Reminder : LJ & Julie Plec and a whole bunch of people own TVD not me. Chomp, Mara and other unidentified characters are solely my creation and bear no resemblance to anyone dead or alive. Plus I don't strictly follow the series and tend to incorporate only what I think is necessary.

Please accept my humble apologies for any mistakes, grammatical errors etc.

Idiot, stupid, short of a few screws, coward, those were some of the choice words Kol called me. I may be wrong but I guess nobody ever said no to him.

I stared squarely at him telling him he had worn out his welcome as far as I was concerned and he should be on his way, wherever he was going that is. I was quite where I was. My legs shook as I really thought I was done for seeing the rage on his face; but he only grabbed me and lip-locked me before doing the superhero thing.

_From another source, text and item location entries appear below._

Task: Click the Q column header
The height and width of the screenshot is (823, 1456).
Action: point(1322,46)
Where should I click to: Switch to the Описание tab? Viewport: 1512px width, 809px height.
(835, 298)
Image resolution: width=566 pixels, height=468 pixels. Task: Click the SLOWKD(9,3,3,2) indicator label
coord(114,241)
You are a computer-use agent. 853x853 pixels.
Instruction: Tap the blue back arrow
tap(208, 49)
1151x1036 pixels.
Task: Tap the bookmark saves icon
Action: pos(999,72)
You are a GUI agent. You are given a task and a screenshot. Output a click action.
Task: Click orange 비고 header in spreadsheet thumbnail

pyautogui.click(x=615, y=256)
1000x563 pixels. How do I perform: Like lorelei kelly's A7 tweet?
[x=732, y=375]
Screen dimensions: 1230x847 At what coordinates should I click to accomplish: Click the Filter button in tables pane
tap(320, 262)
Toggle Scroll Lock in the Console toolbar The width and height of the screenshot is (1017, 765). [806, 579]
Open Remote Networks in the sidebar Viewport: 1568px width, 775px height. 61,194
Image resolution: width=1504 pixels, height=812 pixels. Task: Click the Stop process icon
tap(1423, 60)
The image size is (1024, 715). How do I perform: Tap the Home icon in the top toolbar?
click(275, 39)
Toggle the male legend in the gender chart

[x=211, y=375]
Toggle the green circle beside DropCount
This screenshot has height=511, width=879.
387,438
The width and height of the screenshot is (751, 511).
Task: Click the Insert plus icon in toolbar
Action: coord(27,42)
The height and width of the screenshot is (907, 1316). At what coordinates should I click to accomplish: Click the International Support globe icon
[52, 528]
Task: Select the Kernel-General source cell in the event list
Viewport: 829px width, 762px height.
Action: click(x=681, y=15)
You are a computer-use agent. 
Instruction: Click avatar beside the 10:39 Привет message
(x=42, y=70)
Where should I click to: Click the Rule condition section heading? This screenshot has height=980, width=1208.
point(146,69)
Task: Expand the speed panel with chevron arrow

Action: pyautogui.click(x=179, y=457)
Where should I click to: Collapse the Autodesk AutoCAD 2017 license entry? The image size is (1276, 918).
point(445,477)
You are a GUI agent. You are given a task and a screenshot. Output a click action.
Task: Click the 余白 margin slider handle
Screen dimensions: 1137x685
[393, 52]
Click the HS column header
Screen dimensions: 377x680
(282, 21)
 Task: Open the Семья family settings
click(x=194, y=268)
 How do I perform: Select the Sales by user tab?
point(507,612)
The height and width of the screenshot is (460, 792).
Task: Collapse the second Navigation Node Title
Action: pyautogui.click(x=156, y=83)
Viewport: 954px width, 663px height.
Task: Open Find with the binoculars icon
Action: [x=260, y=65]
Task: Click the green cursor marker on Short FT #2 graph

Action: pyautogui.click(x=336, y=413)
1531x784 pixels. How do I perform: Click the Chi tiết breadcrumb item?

I pinched myself, either this was really happening or I was stuck in a macabre version of Alice in Wonderland. Mara Baum didn't go around kissing blood crazed ORIGINAL vampires. That reminds me, wonder how Chomp, Sharon and the rest of minions were faring. If what Kol said was true; the whole mansion was bedlam by now.

Faintly, I heard the front door opening and gingerly made my way down; Elena was back, she looked at me momentarily with the saddest eyes I have ever seen, before excusing herself to go to her room. I sighed, I wondered who was the casualty this time. Kol was right, one had to be insane to remain in this miserable place. I had to get out, at least for a short while.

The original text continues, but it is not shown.